# The task
Pictures aside, return all of the records exactly as they stand.

Data supplied START

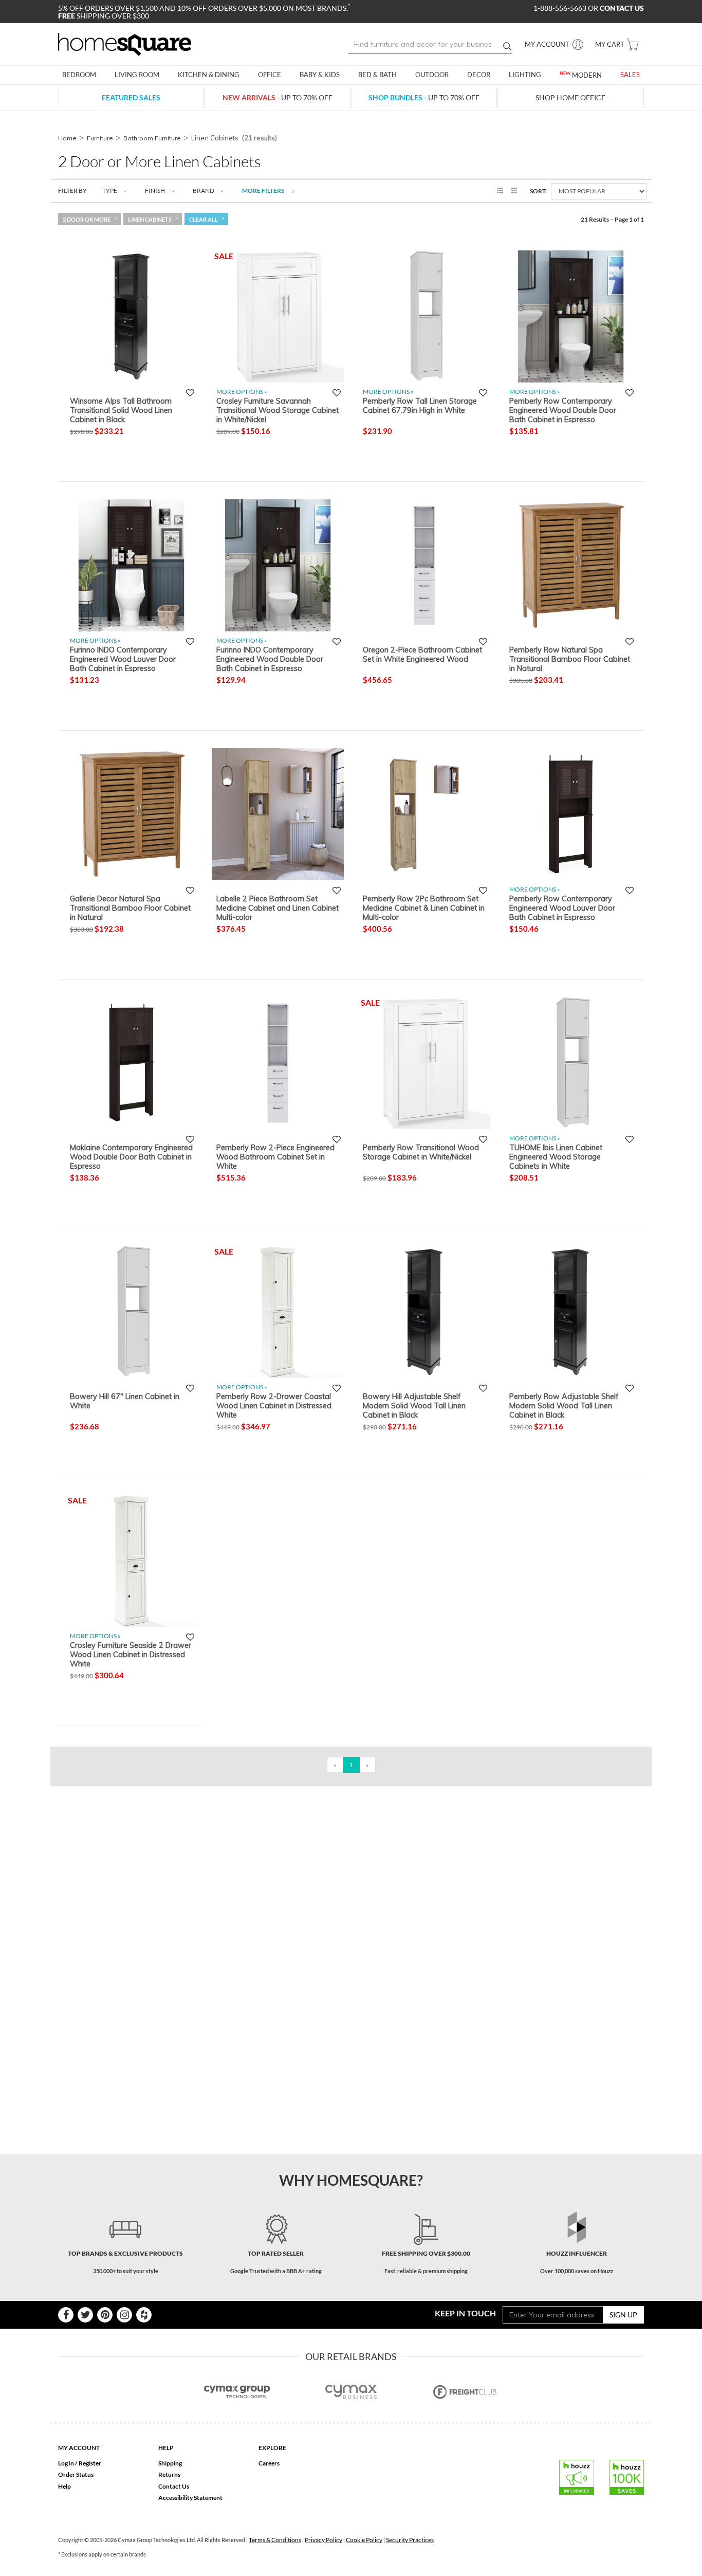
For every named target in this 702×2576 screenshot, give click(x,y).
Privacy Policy (323, 2540)
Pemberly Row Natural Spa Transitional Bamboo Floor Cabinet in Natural (569, 658)
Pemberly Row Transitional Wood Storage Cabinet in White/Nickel (421, 1152)
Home (67, 138)
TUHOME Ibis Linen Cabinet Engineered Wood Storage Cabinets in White (555, 1156)
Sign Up (623, 2314)
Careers (269, 2463)
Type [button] (109, 190)
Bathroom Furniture (152, 138)
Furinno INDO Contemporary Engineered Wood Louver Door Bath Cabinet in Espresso (123, 658)
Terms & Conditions (275, 2540)
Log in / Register (79, 2463)
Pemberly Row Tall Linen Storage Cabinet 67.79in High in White (420, 405)
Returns (169, 2474)
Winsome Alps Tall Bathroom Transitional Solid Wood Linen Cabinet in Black (121, 409)
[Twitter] (85, 2315)
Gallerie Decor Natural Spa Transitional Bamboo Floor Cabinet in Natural (130, 907)
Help (64, 2486)
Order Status (76, 2474)
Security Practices (410, 2540)
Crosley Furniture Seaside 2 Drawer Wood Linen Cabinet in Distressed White (130, 1654)
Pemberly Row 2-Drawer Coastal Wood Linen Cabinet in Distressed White (273, 1405)
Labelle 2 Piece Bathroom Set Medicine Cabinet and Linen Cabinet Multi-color (277, 907)
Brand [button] (203, 190)
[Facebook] (65, 2315)
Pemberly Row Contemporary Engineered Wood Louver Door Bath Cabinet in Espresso (562, 907)
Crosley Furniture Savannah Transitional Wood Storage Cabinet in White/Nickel (277, 409)
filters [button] (263, 190)
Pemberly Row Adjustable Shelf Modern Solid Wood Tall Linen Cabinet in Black (563, 1405)
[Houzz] (144, 2315)
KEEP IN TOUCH (465, 2313)
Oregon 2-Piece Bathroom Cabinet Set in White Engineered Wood (422, 654)
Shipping (170, 2463)
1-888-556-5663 (560, 8)
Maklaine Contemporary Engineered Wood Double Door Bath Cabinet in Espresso (131, 1156)
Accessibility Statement (190, 2497)
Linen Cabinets (150, 219)
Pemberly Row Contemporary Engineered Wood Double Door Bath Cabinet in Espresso (562, 409)
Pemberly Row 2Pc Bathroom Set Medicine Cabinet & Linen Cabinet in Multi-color (424, 907)
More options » (241, 391)
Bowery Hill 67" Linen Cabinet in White (124, 1401)
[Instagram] (124, 2315)
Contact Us (173, 2486)
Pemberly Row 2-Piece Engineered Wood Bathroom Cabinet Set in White (275, 1156)
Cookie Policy (364, 2540)
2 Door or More (86, 219)
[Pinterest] (105, 2315)
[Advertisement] (245, 1809)
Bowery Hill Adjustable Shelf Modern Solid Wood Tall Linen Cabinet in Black (414, 1405)
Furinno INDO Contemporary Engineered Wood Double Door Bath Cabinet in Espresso (269, 658)
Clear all (203, 219)
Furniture (100, 138)
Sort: (538, 191)
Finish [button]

Data supplied END

# Exercise response
For every named target in this 702×2576 screenshot, give click(x,y).
Privacy Policy (323, 2540)
Pemberly Row Natural Spa Transitional Bamboo Floor Cabinet in Natural (569, 658)
Pemberly Row Transitional Wood Storage Cabinet in White/Nickel (421, 1152)
Home (67, 138)
TUHOME Ibis Linen Cabinet Engineered Wood Storage Cabinets in White (555, 1156)
Sign Up (623, 2314)
Careers (269, 2463)
Type [button] (109, 190)
Bathroom Furniture (152, 138)
Furinno INDO Contemporary Engineered Wood Louver Door Bath Cabinet in Espresso (123, 658)
Terms & Conditions (275, 2540)
Log in / Register (79, 2463)
Pemberly Row Tall Linen Storage Cabinet 67.79in High in White (420, 405)
Returns (169, 2474)
Winsome Alps Tall Bathroom Transitional Solid Wood Linen Cabinet in Black (121, 409)
[Twitter] (85, 2315)
Gallerie Decor Natural Spa Transitional Bamboo Floor Cabinet in Natural (130, 907)
Help (64, 2486)
Order Status (76, 2474)
Security Practices (410, 2540)
Crosley Furniture Seaside 2 Drawer Wood Linen Cabinet in Distressed White (130, 1654)
Pemberly Row 2-Drawer Coastal Wood Linen Cabinet in Distressed White (273, 1405)
Labelle 2 Piece Bathroom Set Medicine Cabinet and Linen Cabinet Multi-color (277, 907)
Brand [button] (203, 190)
[Facebook] (65, 2315)
Pemberly Row Contemporary Engineered Wood Louver Door Bath Cabinet in Espresso (562, 907)
Crosley Furniture Savannah Transitional Wood Storage Cabinet in White/Nickel (277, 409)
filters [button] (263, 190)
Pemberly Row Adjustable Shelf Modern Solid Wood Tall Linen Cabinet in Black (563, 1405)
[Houzz] (144, 2315)
KEEP IN TOUCH (465, 2313)
Oregon 2-Piece Bathroom Cabinet Set in White Engineered Wood (422, 654)
Shipping (170, 2463)
1-888-556-5663 (560, 8)
Maklaine Contemporary Engineered Wood Double Door Bath Cabinet in Espresso (131, 1156)
Accessibility Statement (190, 2497)
Linen Cabinets (150, 219)
Pemberly Row Contemporary Engineered Wood Double Door Bath Cabinet in Espresso (562, 409)
Pemberly Row 2Pc Bathroom Set Medicine Cabinet & Linen Cabinet in Multi-color (424, 907)
More options » (241, 391)
Bowery Hill 67" Linen Cabinet in White (124, 1401)
[Instagram] (124, 2315)
Contact Us (173, 2486)
Pemberly Row 2-Piece Engineered Wood Bathroom Cabinet Set in White (275, 1156)
Cookie Policy (364, 2540)
2 Door or More (86, 219)
[Pinterest] (105, 2315)
[Advertisement] (245, 1809)
Bowery Hill Adjustable Shelf Modern Solid Wood Tall Linen Cabinet in Black (414, 1405)
Furinno INDO Contemporary Engineered Wood Double Door Bath Cabinet in Espresso (269, 658)
Clear all (203, 219)
Furniture (100, 138)
Sort: (538, 191)
Finish [button]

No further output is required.